A test run (on a rather old PC, with a slow hard disc drive (no solid state)) showed roughly these results:
...
size = 1024000, readWithScanner 9932.940919, result [D@1c7353a
size = 1024000, readWithStreamTokenizer 1187.051427, result [D@1a9515
size = 1024000, readWithBufferAndStringTokenizer 1172.235019, result [D@f49f1c
size = 1024000, readWithStream 2197.785473, result [D@1469ea2 ...
Obviously, the scanner imposes a considerable overhead that may be avoided when reading more directly from the stream.
This may not be the final answer, as there may be more efficient and/or more elegant solutions (and I'm looking forward to see them!), but maybe it is helpful at least.
EDIT
A small remark: There is a certain conceptual difference between the approaches in general. Roughly speaking, the difference lies in who determines the number of elements that are read.

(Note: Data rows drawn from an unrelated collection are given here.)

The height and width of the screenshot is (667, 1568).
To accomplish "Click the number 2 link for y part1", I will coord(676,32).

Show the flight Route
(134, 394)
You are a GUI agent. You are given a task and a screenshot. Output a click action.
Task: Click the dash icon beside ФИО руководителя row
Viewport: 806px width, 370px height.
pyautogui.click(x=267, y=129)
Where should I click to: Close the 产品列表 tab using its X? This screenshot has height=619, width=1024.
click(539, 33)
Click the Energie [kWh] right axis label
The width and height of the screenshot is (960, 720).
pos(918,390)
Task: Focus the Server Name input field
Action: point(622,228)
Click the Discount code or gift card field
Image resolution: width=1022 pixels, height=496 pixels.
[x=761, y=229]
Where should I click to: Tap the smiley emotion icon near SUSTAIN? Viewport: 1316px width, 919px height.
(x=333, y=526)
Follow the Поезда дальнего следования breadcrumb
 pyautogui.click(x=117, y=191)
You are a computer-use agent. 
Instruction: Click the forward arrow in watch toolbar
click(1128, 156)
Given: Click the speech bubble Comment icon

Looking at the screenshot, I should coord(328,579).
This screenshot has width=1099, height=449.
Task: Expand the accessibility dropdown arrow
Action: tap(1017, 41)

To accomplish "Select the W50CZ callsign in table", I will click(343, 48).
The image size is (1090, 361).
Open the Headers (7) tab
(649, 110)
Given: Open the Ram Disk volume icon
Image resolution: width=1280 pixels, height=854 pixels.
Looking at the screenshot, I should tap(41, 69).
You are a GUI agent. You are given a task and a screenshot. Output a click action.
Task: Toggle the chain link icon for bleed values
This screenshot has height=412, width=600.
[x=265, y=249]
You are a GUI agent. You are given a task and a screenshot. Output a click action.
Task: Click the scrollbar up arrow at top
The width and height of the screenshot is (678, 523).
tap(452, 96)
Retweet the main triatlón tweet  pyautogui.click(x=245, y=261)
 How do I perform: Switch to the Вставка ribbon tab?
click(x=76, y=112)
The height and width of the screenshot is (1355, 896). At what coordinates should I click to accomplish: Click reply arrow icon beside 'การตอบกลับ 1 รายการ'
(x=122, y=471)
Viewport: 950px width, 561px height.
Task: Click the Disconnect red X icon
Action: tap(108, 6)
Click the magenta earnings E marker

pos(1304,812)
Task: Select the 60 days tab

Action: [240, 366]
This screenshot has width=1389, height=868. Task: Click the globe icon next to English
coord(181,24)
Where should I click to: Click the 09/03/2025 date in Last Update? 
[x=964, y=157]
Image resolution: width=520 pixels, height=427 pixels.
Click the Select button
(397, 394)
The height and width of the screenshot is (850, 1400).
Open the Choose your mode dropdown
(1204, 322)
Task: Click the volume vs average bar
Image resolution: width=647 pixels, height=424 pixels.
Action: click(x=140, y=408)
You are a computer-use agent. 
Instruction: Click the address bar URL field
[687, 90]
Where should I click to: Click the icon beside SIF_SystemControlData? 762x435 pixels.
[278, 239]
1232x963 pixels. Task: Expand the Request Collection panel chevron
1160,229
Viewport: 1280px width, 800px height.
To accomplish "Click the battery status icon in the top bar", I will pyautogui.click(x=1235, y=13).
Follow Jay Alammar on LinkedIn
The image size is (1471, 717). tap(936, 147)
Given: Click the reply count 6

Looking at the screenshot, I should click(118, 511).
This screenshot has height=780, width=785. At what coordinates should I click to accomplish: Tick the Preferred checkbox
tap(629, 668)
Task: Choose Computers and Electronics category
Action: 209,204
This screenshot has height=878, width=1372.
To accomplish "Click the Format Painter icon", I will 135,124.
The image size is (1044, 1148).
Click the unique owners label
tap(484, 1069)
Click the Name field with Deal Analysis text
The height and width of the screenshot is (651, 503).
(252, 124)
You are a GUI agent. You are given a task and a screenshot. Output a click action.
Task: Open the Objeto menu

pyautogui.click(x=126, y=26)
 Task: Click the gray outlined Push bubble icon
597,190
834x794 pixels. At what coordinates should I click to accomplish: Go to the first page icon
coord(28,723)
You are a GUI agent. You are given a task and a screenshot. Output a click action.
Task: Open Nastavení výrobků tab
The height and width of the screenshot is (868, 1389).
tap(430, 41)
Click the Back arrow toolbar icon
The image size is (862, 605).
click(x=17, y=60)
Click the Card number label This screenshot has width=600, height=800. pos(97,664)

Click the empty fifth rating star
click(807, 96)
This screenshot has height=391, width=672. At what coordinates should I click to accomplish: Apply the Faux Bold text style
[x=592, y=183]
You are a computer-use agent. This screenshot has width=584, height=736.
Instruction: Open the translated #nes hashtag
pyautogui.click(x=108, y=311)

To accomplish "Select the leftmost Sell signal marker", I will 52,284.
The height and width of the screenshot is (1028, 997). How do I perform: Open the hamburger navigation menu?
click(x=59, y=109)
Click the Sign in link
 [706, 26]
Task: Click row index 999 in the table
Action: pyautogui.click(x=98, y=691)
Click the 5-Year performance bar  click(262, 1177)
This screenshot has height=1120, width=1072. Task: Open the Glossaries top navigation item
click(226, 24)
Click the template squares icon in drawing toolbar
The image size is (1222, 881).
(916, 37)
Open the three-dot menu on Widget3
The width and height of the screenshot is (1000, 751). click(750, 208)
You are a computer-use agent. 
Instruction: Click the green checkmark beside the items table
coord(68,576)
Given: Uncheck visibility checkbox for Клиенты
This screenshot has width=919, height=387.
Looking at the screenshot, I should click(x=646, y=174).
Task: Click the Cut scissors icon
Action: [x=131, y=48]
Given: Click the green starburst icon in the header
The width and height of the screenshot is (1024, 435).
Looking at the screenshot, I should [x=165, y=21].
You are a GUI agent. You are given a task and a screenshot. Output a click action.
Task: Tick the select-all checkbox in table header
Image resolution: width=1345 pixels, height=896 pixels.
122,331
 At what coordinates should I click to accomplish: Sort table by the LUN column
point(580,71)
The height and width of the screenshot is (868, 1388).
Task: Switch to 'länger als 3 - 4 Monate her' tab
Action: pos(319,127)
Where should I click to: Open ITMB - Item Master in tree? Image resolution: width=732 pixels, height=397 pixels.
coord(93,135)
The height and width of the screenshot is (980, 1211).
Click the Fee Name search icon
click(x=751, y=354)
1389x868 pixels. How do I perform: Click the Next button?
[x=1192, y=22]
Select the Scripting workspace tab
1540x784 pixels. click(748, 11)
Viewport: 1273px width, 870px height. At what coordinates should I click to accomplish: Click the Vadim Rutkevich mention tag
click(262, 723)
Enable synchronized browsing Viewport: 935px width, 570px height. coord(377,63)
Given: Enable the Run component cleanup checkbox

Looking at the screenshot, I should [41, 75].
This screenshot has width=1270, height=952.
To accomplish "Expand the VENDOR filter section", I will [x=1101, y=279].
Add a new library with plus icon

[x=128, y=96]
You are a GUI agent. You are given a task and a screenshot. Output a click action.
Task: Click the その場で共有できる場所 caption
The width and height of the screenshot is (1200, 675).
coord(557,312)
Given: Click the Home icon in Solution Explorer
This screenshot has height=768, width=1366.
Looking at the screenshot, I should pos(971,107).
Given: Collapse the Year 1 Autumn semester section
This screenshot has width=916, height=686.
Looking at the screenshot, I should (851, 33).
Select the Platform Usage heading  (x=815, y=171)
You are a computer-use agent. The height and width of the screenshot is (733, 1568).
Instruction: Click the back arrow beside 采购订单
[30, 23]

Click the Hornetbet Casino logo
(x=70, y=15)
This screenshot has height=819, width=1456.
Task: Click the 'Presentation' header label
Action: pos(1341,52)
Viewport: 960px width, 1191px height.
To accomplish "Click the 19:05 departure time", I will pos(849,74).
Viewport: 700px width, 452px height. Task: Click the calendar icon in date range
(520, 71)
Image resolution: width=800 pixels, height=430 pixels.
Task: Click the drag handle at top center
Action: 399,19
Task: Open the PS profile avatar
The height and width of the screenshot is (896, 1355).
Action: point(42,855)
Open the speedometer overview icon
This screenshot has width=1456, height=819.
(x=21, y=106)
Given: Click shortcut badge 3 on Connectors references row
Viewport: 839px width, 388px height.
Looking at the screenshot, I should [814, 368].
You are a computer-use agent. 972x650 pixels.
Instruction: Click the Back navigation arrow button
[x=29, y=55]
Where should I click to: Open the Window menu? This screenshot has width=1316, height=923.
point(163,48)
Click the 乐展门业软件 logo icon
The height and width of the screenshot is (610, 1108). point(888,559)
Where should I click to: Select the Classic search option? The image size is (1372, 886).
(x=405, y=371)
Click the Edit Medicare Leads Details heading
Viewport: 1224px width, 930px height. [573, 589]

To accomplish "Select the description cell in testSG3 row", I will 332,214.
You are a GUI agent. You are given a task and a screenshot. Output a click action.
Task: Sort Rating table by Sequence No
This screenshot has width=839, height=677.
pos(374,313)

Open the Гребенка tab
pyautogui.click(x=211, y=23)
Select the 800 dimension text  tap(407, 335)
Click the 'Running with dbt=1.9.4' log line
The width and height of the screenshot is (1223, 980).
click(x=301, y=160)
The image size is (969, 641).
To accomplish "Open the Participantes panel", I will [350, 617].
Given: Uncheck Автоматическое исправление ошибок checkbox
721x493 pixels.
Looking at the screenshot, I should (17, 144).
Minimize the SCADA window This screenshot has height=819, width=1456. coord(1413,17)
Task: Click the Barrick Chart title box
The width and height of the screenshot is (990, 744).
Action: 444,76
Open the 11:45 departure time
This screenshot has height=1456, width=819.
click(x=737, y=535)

In pseudocode, this difference is
double array[] = new double[size];
for (int i=0; i<size; i++)
{
array[i] = readDoubleFromInput();
}
versus
double array[] = new double[size];
int index = 0;
while (thereAreStillNumbersInTheInput())
{
double d = readDoubleFromInput();
array[index++] = d;
}
Your original approach with the scanner was written like the first one, while the solutions that I proposed are more similar to the second. But this should not make a large difference here, assuming that the size
is indeed the real size, and potential errors (like too few or too many numbers in the input) don't appear or are handled in some other way.